- EXERCISE DETAILS: Every line with the string "computer" must be copied from the entries below.

===============

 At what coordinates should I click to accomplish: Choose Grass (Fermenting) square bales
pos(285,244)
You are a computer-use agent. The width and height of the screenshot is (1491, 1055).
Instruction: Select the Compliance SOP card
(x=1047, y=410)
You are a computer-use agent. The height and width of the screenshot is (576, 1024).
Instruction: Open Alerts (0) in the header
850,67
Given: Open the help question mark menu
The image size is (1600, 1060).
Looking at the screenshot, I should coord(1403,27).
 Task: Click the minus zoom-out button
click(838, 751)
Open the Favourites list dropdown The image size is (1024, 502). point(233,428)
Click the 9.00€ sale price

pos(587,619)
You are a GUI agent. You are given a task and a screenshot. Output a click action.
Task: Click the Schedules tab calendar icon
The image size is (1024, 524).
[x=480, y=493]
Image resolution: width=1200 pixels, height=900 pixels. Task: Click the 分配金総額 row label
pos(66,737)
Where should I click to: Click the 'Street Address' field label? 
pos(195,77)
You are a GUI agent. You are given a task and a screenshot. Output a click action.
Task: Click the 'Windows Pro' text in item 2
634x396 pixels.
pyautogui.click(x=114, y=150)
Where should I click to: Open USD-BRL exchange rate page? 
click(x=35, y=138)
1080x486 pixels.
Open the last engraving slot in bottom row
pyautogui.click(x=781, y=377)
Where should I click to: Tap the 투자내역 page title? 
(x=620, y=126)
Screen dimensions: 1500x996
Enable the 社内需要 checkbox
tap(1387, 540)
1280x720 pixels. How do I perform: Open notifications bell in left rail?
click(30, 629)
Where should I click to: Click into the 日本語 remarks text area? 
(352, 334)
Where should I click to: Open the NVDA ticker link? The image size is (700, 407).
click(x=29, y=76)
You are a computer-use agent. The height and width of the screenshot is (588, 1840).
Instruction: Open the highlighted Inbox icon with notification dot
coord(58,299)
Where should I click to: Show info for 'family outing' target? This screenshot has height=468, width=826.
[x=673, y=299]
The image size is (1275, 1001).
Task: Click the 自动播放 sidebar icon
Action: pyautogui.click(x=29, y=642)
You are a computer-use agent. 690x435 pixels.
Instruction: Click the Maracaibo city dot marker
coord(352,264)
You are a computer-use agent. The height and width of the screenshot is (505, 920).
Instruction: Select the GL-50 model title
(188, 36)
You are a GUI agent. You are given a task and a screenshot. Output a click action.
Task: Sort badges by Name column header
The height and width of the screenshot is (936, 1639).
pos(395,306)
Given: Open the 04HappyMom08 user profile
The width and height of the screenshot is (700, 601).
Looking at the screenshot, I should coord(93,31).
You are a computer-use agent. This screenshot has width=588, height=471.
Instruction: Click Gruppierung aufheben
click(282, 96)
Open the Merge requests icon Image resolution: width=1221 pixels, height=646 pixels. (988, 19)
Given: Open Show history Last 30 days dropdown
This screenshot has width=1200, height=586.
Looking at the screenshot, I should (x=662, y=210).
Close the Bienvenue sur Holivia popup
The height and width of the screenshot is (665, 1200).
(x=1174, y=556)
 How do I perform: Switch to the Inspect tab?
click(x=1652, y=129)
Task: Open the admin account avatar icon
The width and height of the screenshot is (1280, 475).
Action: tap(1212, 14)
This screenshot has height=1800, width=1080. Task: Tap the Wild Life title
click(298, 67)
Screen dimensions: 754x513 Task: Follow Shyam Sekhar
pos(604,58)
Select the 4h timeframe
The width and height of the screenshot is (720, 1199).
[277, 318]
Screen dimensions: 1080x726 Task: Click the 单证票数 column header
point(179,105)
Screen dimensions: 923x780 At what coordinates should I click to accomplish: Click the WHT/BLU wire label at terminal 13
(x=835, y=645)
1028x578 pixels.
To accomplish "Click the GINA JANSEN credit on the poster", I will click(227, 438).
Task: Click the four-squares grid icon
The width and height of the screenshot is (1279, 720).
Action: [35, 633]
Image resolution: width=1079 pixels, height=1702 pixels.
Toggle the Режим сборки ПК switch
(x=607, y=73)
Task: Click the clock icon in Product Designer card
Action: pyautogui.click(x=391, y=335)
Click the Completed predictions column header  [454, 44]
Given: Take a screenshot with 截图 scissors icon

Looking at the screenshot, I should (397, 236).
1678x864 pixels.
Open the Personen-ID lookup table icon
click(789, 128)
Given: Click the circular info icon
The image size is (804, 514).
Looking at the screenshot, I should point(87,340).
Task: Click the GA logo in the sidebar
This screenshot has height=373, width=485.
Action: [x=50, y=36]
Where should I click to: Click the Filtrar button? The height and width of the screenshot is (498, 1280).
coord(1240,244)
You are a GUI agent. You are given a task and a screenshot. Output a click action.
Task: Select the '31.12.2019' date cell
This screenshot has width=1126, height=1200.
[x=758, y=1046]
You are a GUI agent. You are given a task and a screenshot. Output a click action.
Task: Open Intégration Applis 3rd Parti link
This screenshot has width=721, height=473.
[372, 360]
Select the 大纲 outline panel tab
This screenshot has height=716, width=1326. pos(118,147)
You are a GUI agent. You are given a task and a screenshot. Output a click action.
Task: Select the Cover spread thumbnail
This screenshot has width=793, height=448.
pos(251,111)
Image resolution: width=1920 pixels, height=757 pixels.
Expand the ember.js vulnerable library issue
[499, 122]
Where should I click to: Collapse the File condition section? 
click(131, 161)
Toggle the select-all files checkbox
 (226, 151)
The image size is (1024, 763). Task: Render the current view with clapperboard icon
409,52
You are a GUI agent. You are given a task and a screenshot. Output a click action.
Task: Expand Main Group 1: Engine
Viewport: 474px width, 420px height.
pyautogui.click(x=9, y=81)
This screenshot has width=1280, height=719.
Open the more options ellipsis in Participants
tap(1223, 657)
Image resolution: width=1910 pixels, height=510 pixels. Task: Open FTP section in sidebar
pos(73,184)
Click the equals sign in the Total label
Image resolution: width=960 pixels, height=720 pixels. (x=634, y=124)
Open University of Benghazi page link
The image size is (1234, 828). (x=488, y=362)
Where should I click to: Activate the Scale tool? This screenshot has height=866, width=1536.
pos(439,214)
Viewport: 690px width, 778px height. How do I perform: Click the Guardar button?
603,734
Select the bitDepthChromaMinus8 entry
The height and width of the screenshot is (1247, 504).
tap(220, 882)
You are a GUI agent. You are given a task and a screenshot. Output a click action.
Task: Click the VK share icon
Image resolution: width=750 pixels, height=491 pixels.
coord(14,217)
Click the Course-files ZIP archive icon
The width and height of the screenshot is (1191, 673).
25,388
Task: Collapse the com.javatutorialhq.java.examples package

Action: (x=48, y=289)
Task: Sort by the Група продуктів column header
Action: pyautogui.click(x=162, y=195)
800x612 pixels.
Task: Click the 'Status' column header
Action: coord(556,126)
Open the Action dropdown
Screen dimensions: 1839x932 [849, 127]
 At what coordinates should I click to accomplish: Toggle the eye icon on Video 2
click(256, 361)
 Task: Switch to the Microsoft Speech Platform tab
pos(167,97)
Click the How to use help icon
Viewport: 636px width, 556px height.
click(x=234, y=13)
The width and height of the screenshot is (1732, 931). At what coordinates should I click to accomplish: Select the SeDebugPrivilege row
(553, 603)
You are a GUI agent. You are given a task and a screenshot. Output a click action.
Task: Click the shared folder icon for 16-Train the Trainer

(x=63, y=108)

===============

- RESULT:
You are a computer-use agent. The width and height of the screenshot is (1491, 1055).
You are a computer-use agent. The height and width of the screenshot is (576, 1024).
You are a computer-use agent. The height and width of the screenshot is (588, 1840).
You are a computer-use agent. 690x435 pixels.
You are a computer-use agent. The height and width of the screenshot is (505, 920).
You are a computer-use agent. This screenshot has width=588, height=471.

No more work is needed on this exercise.